What is being asked -> Give back exactly the lines of the entries below from the line with "Pagina principale (121, 329)" to the line with "Platform Overview (495, 2219)", inclusive, and only those.

Records shown ->
※ ※ ※

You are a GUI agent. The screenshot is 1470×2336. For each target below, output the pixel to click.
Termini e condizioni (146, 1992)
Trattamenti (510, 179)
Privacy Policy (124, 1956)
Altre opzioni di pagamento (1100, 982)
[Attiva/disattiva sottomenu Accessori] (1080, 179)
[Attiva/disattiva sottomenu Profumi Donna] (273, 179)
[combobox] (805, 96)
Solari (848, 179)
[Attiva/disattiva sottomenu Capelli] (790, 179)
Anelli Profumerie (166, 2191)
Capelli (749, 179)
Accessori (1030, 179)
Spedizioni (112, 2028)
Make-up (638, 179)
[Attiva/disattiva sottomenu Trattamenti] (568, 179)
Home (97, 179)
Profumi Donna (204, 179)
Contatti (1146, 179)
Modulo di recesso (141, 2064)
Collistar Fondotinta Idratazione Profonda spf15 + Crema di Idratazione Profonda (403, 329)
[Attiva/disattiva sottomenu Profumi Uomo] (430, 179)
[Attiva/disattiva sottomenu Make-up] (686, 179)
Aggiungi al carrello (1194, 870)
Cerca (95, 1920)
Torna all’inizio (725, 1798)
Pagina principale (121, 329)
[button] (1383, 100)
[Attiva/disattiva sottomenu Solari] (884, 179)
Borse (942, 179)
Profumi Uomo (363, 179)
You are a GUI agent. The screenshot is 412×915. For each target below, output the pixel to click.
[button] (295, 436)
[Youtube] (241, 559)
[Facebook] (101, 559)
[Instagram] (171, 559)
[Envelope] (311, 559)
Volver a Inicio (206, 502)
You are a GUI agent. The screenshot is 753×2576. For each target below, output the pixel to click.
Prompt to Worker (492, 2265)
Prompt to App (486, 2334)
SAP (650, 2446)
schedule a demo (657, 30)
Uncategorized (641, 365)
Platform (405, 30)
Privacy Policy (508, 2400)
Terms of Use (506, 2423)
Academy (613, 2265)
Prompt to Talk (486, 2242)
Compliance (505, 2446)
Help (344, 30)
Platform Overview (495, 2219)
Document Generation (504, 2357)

※ ※ ※

Response to the exercise ->
Pagina principale (121, 329)
[button] (1383, 100)
[Attiva/disattiva sottomenu Solari] (884, 179)
Borse (942, 179)
Profumi Uomo (363, 179)
You are a GUI agent. The screenshot is 412×915. For each target below, output the pixel to click.
[button] (295, 436)
[Youtube] (241, 559)
[Facebook] (101, 559)
[Instagram] (171, 559)
[Envelope] (311, 559)
Volver a Inicio (206, 502)
You are a GUI agent. The screenshot is 753×2576. For each target below, output the pixel to click.
Prompt to Worker (492, 2265)
Prompt to App (486, 2334)
SAP (650, 2446)
schedule a demo (657, 30)
Uncategorized (641, 365)
Platform (405, 30)
Privacy Policy (508, 2400)
Terms of Use (506, 2423)
Academy (613, 2265)
Prompt to Talk (486, 2242)
Compliance (505, 2446)
Help (344, 30)
Platform Overview (495, 2219)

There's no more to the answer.